Harry Potter Fan Zone: I’m Australian and I’d be very interested to know what specific things you did to work on your Aussie accent.
It was mainly I had a dialect coach that I worked with for about six months before shooting just to make sure. You probably heard the Aussie accent caricatured very badly – and it’s very easy to caricature, but it’s not very easy to get the feel of – and that’s what I was very keen to do. And whenever anybody says to me things like, “You missed a vowel here or there,” I’m always tempted to say, “Yeah, well you know I was doing an Adelaide accent.” That sounds much more English, apparently.
DanRadcliffe.co.uk: I did hear you mention a little bit about not having a lot of time to do research, specifically with orphans and/or adoptive parents. As a parent of three adopted American children, I’m curious if you had one question to sit down and ask an orphan, what would it be?
The things I would’ve been asking about were what was it like growing up in an orphanage, and what that would be like, what that experience would’ve been like. The situation that these orphans find themselves in is pretty unique because it’s a Catholic orphanage in the Australian outback, so those are the kinds of questions I would have been asking. This particular, there was one guy on the film who had been through very similar experiences. And I suppose also I would have been asking about, “Do you feel, when you’re growing up, are you constantly aware that you’re missing something or is it something that slips into the background very much?”
DanRadcliffe.co.uk: You also had worked for about six months on an Australian accent. I’m curious if you ever accidentally slip into it every once in awhile?

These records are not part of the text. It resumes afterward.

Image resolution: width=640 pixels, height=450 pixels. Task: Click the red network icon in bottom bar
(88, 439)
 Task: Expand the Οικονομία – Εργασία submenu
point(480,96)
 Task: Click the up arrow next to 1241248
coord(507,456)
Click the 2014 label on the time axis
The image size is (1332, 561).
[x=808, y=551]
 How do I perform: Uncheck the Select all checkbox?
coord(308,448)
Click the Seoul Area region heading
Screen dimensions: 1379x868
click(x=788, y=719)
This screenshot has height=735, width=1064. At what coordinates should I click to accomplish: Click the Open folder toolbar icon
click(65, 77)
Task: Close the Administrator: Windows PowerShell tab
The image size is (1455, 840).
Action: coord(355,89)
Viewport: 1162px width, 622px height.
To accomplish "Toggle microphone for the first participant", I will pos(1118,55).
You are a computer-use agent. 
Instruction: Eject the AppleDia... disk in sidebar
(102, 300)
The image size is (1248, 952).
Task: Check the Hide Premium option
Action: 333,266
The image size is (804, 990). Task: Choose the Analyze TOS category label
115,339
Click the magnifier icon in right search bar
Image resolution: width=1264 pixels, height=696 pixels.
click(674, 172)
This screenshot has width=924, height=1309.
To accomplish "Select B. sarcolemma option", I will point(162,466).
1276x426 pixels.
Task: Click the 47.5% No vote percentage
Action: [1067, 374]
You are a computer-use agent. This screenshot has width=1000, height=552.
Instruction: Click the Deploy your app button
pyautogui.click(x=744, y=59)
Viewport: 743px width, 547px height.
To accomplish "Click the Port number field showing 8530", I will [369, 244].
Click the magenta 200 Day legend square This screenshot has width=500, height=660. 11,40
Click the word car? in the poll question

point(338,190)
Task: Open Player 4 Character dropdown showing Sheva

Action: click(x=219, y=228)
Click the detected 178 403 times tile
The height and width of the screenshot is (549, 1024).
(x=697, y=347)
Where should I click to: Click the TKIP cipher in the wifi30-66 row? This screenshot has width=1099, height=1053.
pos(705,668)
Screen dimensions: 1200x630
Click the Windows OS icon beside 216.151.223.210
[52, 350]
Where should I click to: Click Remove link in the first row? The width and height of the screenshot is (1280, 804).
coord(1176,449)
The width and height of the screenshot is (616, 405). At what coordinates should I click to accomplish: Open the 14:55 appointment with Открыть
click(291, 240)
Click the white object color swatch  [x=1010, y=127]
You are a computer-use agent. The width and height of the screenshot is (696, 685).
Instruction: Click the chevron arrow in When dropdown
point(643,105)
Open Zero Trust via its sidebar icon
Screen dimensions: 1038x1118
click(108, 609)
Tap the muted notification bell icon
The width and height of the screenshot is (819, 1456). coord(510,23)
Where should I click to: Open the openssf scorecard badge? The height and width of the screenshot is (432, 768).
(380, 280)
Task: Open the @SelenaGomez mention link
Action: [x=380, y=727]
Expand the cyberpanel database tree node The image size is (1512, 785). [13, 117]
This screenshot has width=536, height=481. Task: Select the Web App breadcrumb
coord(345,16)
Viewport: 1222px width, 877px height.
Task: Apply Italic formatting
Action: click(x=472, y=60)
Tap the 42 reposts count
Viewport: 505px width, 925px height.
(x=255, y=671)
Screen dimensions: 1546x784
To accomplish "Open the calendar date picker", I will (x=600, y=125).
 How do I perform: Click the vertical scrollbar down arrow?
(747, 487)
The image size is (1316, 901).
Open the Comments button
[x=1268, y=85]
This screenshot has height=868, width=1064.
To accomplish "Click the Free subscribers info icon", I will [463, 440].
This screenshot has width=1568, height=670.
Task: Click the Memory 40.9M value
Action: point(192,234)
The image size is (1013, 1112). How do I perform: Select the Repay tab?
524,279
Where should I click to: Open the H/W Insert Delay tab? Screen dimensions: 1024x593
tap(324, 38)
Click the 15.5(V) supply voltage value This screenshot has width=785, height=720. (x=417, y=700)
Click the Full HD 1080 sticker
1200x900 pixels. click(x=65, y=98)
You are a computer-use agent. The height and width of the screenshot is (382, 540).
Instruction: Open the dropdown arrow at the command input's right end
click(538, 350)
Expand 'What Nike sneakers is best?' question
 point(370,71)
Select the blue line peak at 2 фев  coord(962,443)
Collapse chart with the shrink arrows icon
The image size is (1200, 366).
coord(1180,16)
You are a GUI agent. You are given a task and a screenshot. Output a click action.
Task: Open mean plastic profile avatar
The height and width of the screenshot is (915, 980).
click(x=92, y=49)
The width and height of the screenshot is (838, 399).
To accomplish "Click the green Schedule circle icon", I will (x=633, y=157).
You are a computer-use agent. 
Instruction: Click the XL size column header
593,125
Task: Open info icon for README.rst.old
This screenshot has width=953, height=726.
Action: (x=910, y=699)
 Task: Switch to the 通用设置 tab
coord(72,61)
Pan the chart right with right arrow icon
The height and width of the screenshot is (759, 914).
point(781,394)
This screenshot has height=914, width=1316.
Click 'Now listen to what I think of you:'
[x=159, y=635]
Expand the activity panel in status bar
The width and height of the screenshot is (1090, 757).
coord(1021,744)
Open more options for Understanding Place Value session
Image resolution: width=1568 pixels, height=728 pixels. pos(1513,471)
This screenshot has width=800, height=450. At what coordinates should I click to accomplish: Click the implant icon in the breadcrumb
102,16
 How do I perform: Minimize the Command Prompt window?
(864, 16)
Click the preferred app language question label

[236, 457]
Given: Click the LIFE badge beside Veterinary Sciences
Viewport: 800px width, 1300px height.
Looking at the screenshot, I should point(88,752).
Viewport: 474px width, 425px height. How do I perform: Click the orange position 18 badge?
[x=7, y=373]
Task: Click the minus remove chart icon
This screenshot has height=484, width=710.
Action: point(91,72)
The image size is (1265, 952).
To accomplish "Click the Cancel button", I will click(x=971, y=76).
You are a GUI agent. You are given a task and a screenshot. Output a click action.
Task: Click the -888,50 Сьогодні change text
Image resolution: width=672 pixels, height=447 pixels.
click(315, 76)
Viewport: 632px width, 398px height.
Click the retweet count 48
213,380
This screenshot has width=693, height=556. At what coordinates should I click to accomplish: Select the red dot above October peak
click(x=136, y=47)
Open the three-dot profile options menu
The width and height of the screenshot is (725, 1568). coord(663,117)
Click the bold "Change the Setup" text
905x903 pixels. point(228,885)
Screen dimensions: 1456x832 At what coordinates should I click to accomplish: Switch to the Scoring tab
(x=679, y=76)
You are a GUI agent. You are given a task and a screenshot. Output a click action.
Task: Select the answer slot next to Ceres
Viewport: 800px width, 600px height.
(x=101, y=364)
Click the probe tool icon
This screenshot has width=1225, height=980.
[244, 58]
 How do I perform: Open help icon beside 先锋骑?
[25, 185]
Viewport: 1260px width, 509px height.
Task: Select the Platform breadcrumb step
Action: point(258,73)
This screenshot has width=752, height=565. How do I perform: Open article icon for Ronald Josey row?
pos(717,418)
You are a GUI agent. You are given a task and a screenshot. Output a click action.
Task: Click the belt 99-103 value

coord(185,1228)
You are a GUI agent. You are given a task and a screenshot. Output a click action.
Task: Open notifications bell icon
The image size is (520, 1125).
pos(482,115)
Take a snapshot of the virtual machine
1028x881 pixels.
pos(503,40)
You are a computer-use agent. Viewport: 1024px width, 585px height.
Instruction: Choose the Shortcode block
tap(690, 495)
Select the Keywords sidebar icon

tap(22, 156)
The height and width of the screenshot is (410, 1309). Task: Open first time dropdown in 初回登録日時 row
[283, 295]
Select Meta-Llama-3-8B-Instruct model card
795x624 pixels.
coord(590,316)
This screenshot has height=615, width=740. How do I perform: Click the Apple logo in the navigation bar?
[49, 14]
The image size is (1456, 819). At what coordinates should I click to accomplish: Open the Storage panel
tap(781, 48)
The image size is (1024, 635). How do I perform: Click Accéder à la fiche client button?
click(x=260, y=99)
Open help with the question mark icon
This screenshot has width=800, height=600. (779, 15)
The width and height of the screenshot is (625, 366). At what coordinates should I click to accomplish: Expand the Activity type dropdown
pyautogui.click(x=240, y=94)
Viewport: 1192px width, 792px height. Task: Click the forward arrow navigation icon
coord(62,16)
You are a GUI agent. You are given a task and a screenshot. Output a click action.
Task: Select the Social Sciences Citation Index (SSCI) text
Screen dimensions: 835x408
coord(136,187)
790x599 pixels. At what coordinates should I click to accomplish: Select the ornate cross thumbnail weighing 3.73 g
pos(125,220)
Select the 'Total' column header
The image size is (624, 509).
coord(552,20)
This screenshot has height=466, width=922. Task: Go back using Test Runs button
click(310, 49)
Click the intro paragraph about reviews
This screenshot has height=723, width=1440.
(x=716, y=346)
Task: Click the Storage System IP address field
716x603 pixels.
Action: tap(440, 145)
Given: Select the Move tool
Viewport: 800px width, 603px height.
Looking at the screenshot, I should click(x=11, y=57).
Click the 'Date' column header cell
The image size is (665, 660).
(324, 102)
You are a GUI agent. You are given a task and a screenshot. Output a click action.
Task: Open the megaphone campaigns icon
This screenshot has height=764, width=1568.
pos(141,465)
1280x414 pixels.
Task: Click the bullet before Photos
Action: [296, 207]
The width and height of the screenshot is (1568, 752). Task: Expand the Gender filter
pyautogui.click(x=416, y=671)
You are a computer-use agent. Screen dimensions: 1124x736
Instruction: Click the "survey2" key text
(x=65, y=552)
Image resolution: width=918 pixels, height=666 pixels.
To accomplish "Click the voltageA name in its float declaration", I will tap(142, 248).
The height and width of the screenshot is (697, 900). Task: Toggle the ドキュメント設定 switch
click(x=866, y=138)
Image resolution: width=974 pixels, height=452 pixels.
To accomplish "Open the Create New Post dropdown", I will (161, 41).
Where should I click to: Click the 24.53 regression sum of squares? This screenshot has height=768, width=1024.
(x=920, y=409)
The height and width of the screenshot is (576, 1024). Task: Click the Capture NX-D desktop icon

Not really. It was one of those things where you try and do it as much as you can and so I’d read aloud in it, I’d try and talk to my parents in it just around the house, which became probably really, really irritating for them. It was mainly about doing it as often as you can. But I did get a all back so it was probably a good thing.
Winn: If you had a mentor, who would be your biggest mentor, either in acting or just in life in general?
In terms of acting, it’s certainly Gary Oldman, definitely. I’ve learned a lot from him. I’ve got huge amount of admiration and respect for him. And he’s a lovely bloke. And I suppose in terms of life, it would obviously be my parents and also my best friend Will is somebody I look up to hugely and is a great guy and amazing with me on these films (Harry Potter) because he’s been there from the very beginning.
Veritaserum.com: What message do you want to send through this film?
The main message of this film is that family need not be about blood connections. The family is who you love and who you trust and who you are protected by and who you protect. And I think that’s the main thing of the film. The December boys’ family, as in those four boys, is just as valid in their relationship as any mother, father and son set up.
Dominic: In the past you’ve done extension research to get in the mind and spirit of your characters. Was there anything in particular you did to prepare for December Boys?
For me it was mainly a case of shaking off the natural enthusiasm I have for life because Maps really does not have that. For me mainly it was just a case of trying to lose that and trying to be as reserved and restrained as I could in my own life as well as when I was on set.
DanRadcliffe.co.uk: I was wondering if you could describe a little bit of the role that Maps has. Could you discuss briefly the roles of the children in the competition for the affection of the adoptive couple increased in the storyline?
Maps is really very much the older brother/father figure to these boys and that’s very much the role he’s assigned himself and he wants to protect them. I think the other boys needles to say are all very much distinct personalities and are all competing for the affections of the potential family. I think what’s brilliant about the film is that they don’t just … well, that is a brilliant part of the story – they each have their own story outside of that main story of the discover and realization of the scope.